> [TASK BRIEF]
Decide whether each statement below agrees with the article on India's 78-year journey that follows. Answer yes or no for each and quote the deciding words of the article.
1. The article says the contract-labour system and outsourcing have helped keep wages high.
2. The article says contract labour is exploited like disposable tissue.
3. The article says price wars are easy to find in open-market competition.

From Independence to Exploitation: India’s 78-Year Journey

Updated: Oct 21, 2024

From Independence to Exploitation: India’s 78-Year Journey

The conclusion of the 16th Loksabha Election was aptly termed the Rockefeller Moment for Corporate India. The real economic power shifted towards crony capitalists or oligarchs, with influence now flowing from the Corporate Club 2.0.

Just as how Sita was kidnapped by Ravana, democracy has been hijacked by Crony Corporations replacing Corporatalism with Corporate terrorism’. This fusion of corporates with governance has led to ‘fascism’ in India, obliterating democratic processes.

The contract-labour system, emerging from this power shift, has enriched the political apparatus with lucrative labour contracts, while fostering a harmful industrial-silence, across the industries in India. Contract labour is exploited like disposable tissue and remains silenced. This system and outsourcing have helped keep wages low and created instability and insecurity among the working class.

The contract-labour system has unleashed new forms of slavery and neo-untouchability pushing a large portion of the working class to the periphery of the development. This process has led to ‘socio-economic exclusion which is harmful to the environment, fitting Nobel laureate Amartya Sen’s description of India, as, islands of California, in a sea of Sub-Saharan Africa.’

We have succumbed to exploiting human weakness rather than building on human strength, turning civilization backward. The law of the jungle, where might is right, now prevails, with the powerful thriving while the weak are pushed aside.

Corporations compete by exploiting employees, hiding their inefficiencies, insatiable greed, and corrupt practices. Now, it is hard to find price wars in the open-market competition, and the real-time competition is in exploitative measures and marketing gimmicks. The contract-labour system and outsourcing are the newfound tools, in the hands of corporate sharks, with widespread collusion with corporates, politicians, the judiciary, and the labour department.

> [LISTED RECORDS]
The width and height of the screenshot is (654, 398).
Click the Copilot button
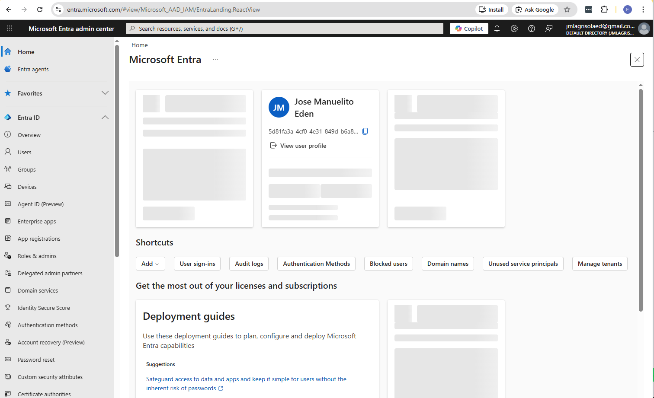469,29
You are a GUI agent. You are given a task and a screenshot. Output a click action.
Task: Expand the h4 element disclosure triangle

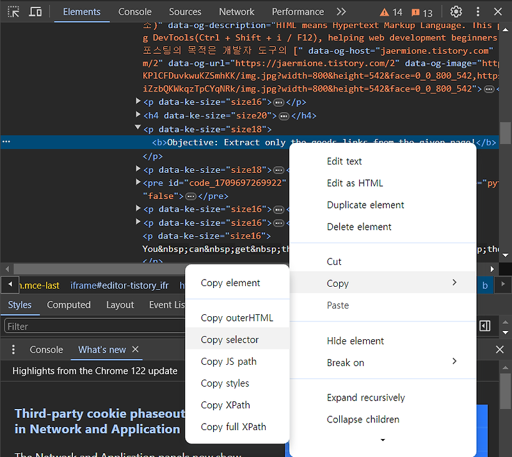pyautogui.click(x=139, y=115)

...

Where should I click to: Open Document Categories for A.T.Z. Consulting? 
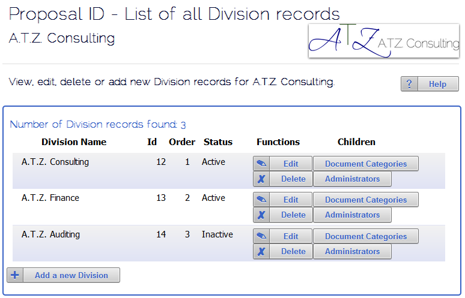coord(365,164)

> [SOLUTION FOR THIS TASK]
1. No: "This system and outsourcing have helped keep wages low and created instability and insecurity among the working class."
2. Yes: "Contract labour is exploited like disposable tissue and remains silenced."
3. No: "Now, it is hard to find price wars in the open-market competition"